I never ever wanted to be in one. Why? because I know I can’t stand to be away from someone that I love and care about for too long. I’m sure like most people, I want to be able to have that physical interaction like cuddling on the couch coming home from work, or being able to threaten to fart on them if they dare change the channel.
I have been in a long distance relationship for SIX YEARS… six at the end of April. I won’t get into the details of it all but I’m sure at some point you will hear about it. What I will share with you is “a month in the life” of being in a LDR.
Current Feelings: Sad, Happy, Lonely, Excited, Lovesick, Impatient, and so so much in love. = Long Distance Relationship Emotional Rollercoaster.
I get asked a lot of questions like “How do you do it?” “Whose going to be the one moving for the other” “Don’t you think it’s a waste of time?” “Maybe you should consider looking for someone closer to you?” “How often do you two see each other?” OR “Your relationship must be so easy because you don’t have to see him that often. You can just do what you want.”
EASY?! The easy part is loving him. The hard part is missing and wishing you could share life moments at a particular time. Don’t get me wrong, I think it’s awesome that we are both pursuing what we want in life and have that security and support from one another. HOWEVER, There are moments when I’m so excited about the things that are happening in my life and just want to share them with him like my daily toilet habits, the unnecessary money I spent online, the haircut I gave my dog, the accomplishments my dance students made, or the rash I got from my deodorant.

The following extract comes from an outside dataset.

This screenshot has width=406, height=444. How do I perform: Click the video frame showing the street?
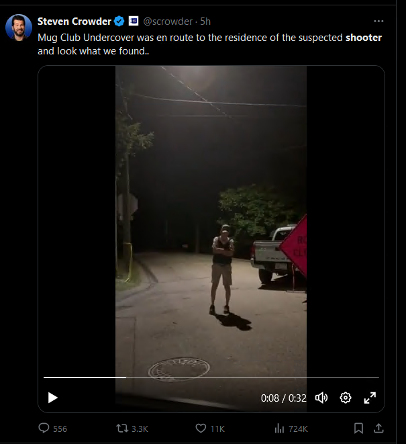point(211,221)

BUT then I remember that I can’t call him because our work schedules don’t match up, so I’ll have to leave him a voicemail in order for him to hear it, then he will call and leave a voicemail because I will already be sleeping, and then I will wake up listen to the voicemail and rush to work. Then I will try and call him on my lunch break or any break that I have during the day and then SOME NIGHTS we are able to Skype. Skyping usually includes me passing out from exhaustion; mouth open and all.

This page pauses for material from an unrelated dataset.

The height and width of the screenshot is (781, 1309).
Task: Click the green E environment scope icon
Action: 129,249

We see each other at least once a month where we try to cram in every exciting thing we can. And then one of us leaves until we see each other again. It’s like a circle:
We see each other and share moments and memories= Happy, In Love, Ecstatic
One of us leaves to travel back home= Sad possibly crying, still happy because of the times we had
The round robin of our days each day for the first few weeks= Exciting!

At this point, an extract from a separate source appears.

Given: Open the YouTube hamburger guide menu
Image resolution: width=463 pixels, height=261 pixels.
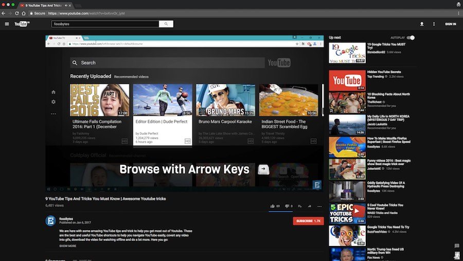Looking at the screenshot, I should (7, 24).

Then it starts to hit you hard= Sad, Loneliness
Sometimes it even turns into an argument= frustrated, Impatient, but still happy, but crying sometimes raising voices but laughing at the same time
Then one of us plans to take off work to see one another= HAPPY! Excited, emotional!
The circle continues… so tell me again if this is easy?
“So Jess if this is such an emotional circle and its not easy, why do you do it?”
Well truth be told there is only one answer to that question: ITS NONE OF YOUR BUSINESS… lol that and: LOVE
My boyfriend and I were friends before we ever started dating and I never expected to fall so crazy insane in love. But I should have expected it because he is the most incredible human I have ever met. We balance each other in such a remarkable way both in weirdness and in life and he is the person that I have always been able to rely on (and talk about my daily bowel moment with).
So why would I risk losing this special human to have a mediocre relationship with someone who I could see everyday? I wouldn’t.
Are you hoping I’m going to answer more of the above questions? Well I can tell you that we don’t know when we will get to be together everyday, but I do know that we both know when the time comes this will all be worth it. The tears, the laughing, the annoying, the pestering, the confusing tears because you don’t know if you’re sad or happy. All of it. It’s the same at a non-long distance relationship except we have the pleasure of not seeing each other everyday 🙂 (joking obviously)
The things I have learned from being in a LDR and the advice that I would give anyone in a relationship right now whether its an intimate, friendship, serious or not so serious one, is to not take your time for granted.Cherish the moments you have and plan to make more. When you love, love your damn hardest!